**Problem description:** The lines from the one containing "Open the 效果(C) menu" through the last one in the data: please copy those exactly, and only those, without the pictures.

Pixel coordinate grounding data:

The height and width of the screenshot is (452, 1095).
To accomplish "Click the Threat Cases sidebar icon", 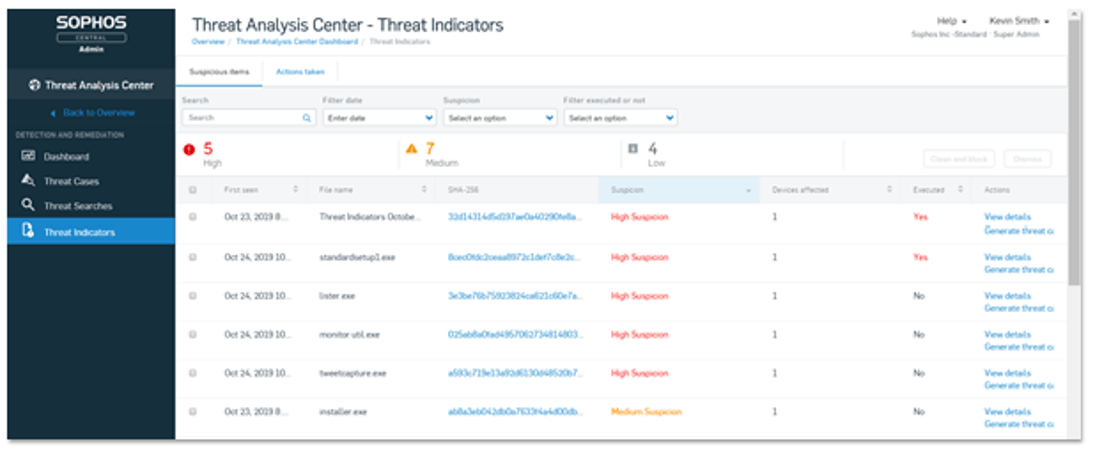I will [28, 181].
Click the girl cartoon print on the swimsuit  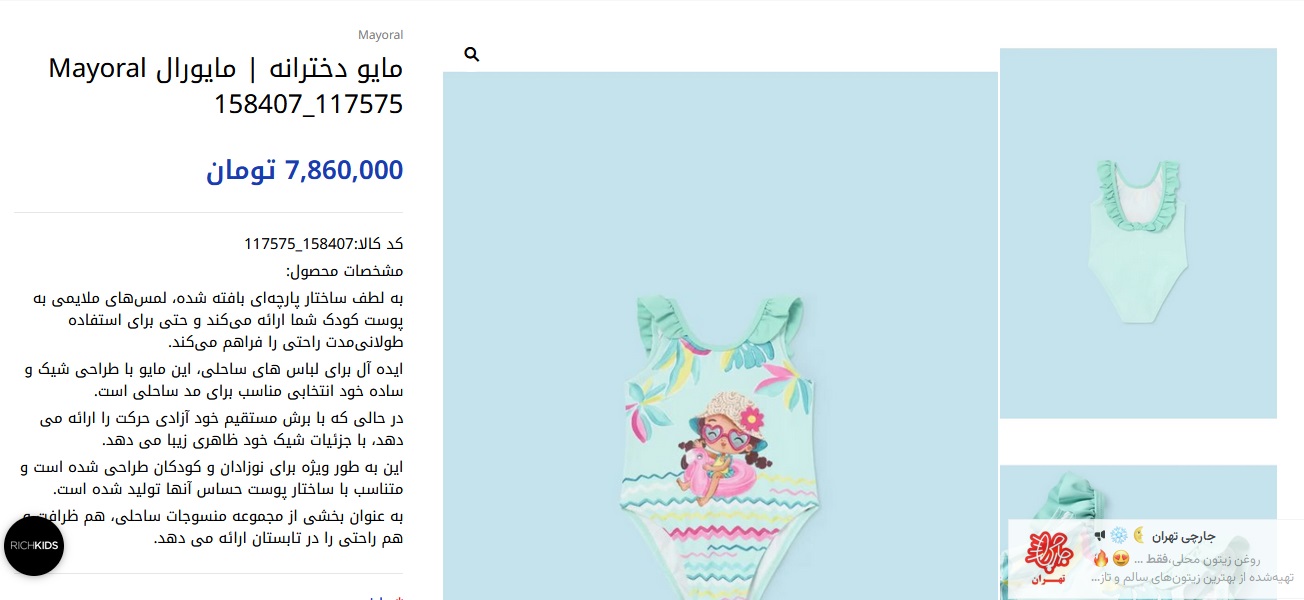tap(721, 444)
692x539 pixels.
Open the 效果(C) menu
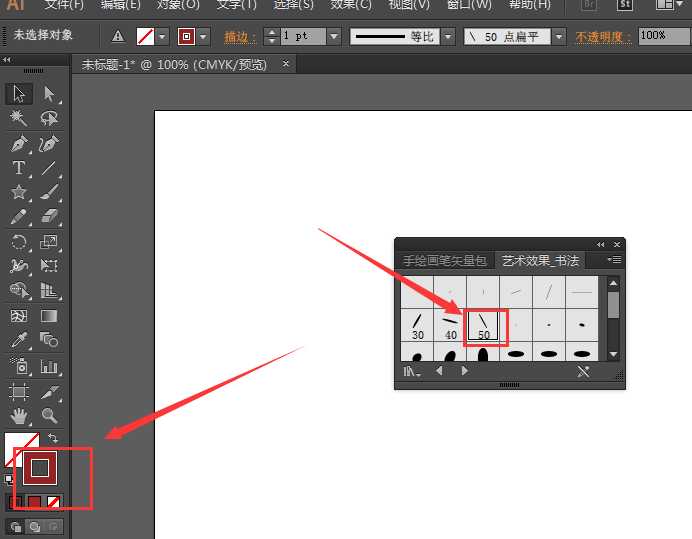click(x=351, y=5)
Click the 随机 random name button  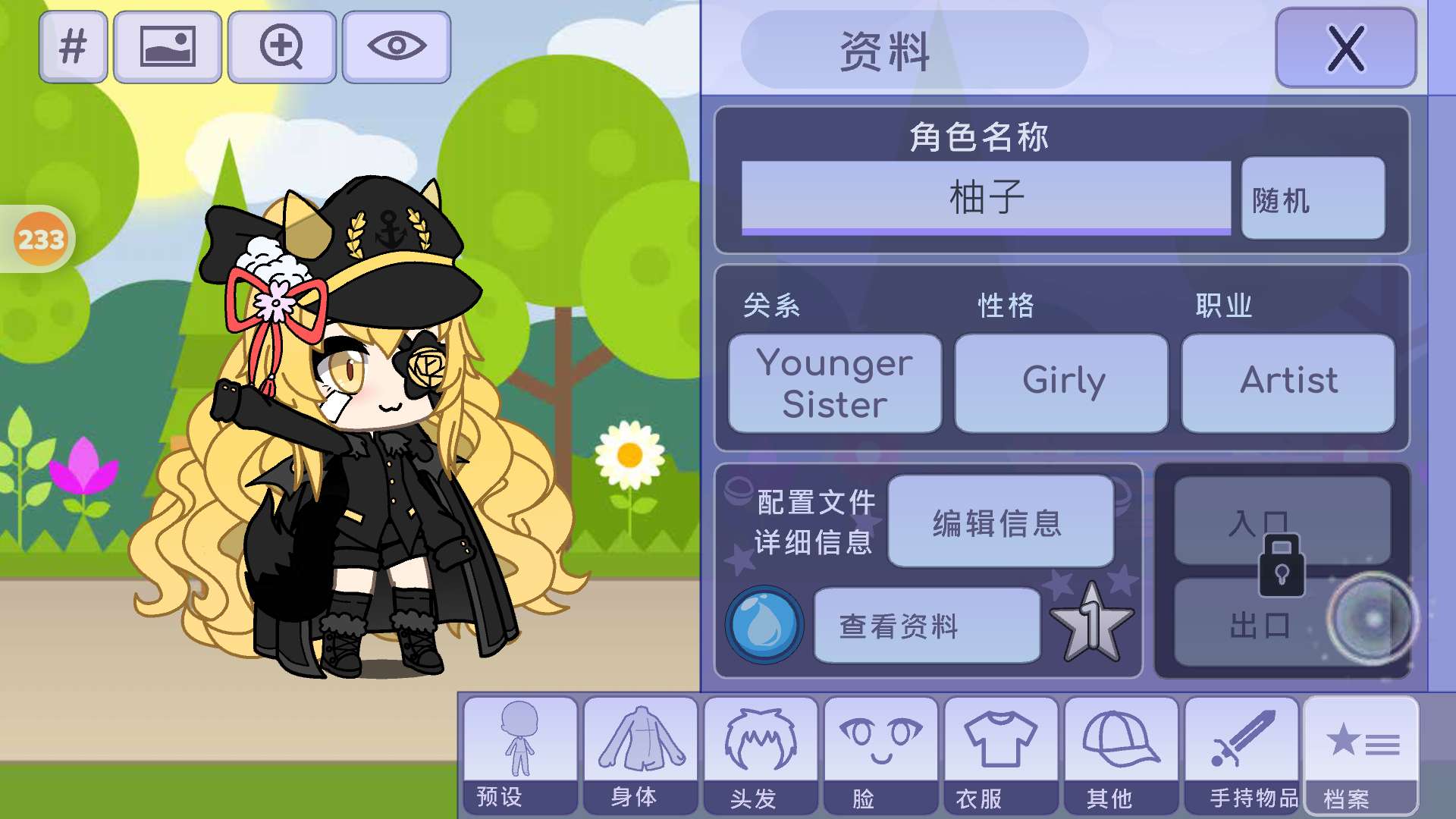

**Answer to this problem:**
Open the 效果(C) menu
click(x=351, y=5)
Click the 随机 random name button  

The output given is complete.